Like the European energy label for electrical equipment, the tire label will use classes ranging from best-performance (green "A" class) to worst (red "G" class). The regulations will affect all tires sold in Europe after November 2012. As well as indicating how much a tire affects fuel efficiency, it will give information about its performance in wet conditions and its external rolling noise in decibels.

"These are things that consumers can relate to," he says. With or without the regulation, major suppliers are already looking to offer added benefits to the consumer: Goodyear says that, in North America, it has added materials such as carbon fiber, Kevlar or volcanic sand to tires, to help improve steering response, durability or grip. And its Goodyear Assurance Fuel Max helps "provide 2,600 miles [4,183km] worth of free gas" over the life of a set of tires.

Kalla says that specialized tires are likely to become more common - with consumers choosing to spend more money on products with specific attributes.

"The tire has become a focus for OEMs [original equipment manufacturers]," he says. "As that happens, there's more money for research - and higher margins from selling differentiated products."

And he says new technologies such as the BioIsoprene tire (see box above) being developed by Goodyear and US-headquartered biosciences company Genencor is likely to gain ground.

"This kind of thing could help the tire industry to reduce its carbon emissions and energy consumption," he says. "Being green is one of the big trends."

And while many chemicals used in tires are synthetic - and likely to remain that way - the quest for natural alternatives will continue.

"With increases in the price of oil, and of natural rubber, you'll hear more and more about these types of alternative material," he says.

A revolution is ready to hit the tires market, as global manufacturer Goodyear looks to source isoprene - the monomer that it uses to make synthetic rubber - from renewable sources, rather than oil.

Working in collaboration with US-headquartered Genencor (part of Danish food giant Danisco), it hopes to have a commercial supply of isoprene derived from renewable resources within five years. Genencor calls this BioIsoprene, and will make it by fermenting natural substances using specially designed enzymes.

The two companies showed off a demonstration tire at the Copenhagen environment summit in December 2009, which was made from some of the first batch of BioIsoprene produced by Genencor.

"In the future we're looking to use BioIsoprene to make polyisoprene - which would be chemically equivalent to what we have today," says Jesse Roeck, head of global materials science at Goodyear. "This would help us to decouple from oil, in terms of both supply and price."

Feedstock issues are well known, he says: crackers in North America have gone to lighter and lighter feedstocks, so some raw materials have been in short supply. Goodyear's output of polyisoprenes - which it calls Natsyn - is around 90,000 tonnes/year, which Roeck says "could all be made from BioIsoprene."

Genencor believes that BioIsoprene's contribution will be to smooth out price volatility in the isoprene supply chain.

"Oil and isoprene prices are linked," says Rich LaDuca, senior director of business development at Genencor.

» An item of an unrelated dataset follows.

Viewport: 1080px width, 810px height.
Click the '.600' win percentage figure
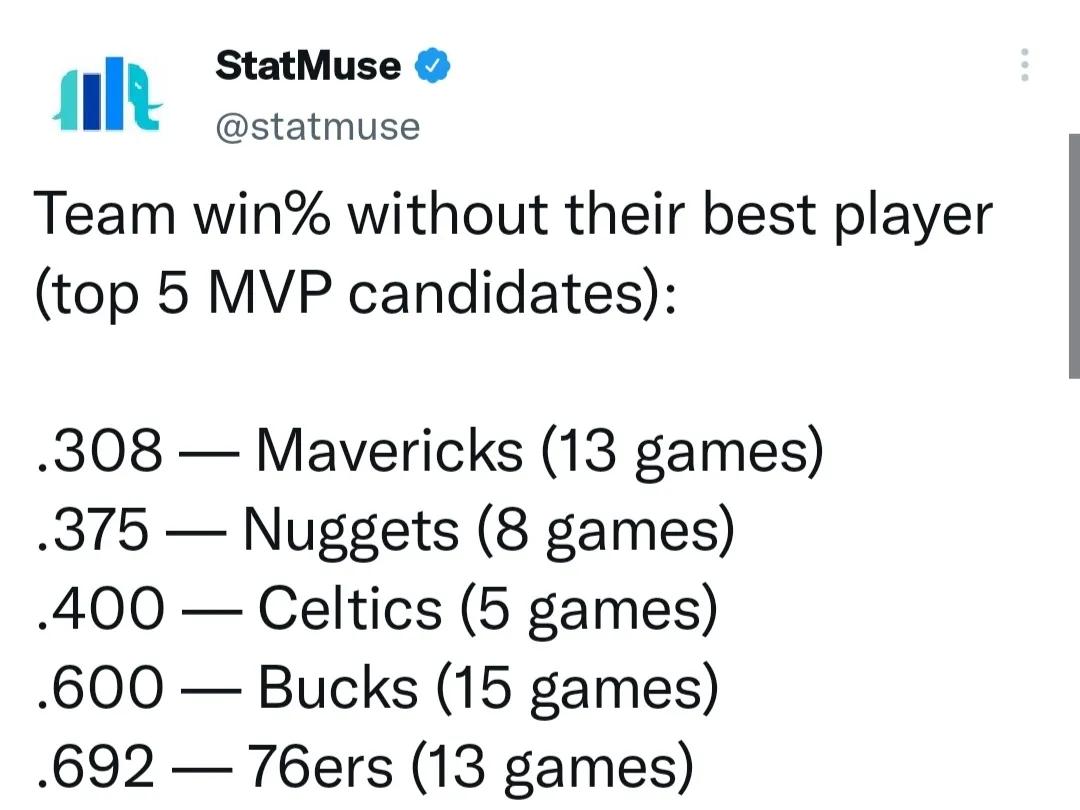click(101, 687)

Genencor is at the pre-pilot stage of production. LaDuca expects to decide in early 2011 on the location of a pilot plant before settling on a location for a commercial plant.

The company is likely to produce several generations of BioIsoprene, with each one improving on the preceding one. The first generation BioIsoprene will be made from "a starch-based feedstock," and Genencor is looking at a number of options. A second-generation product is likely to use a biomass-based feedstock, says LaDuca.

"We have a compelling technology, but we will need to have a cost-competitive product," he says. "We must aspire to be low cost. People will not buy it just because it's sustainable."

In Genencor's process, the isoprene is produced in the gas phase, which simplifies the purification process.

"If it was produced in the liquid phase, the purification would be much more difficult," he says.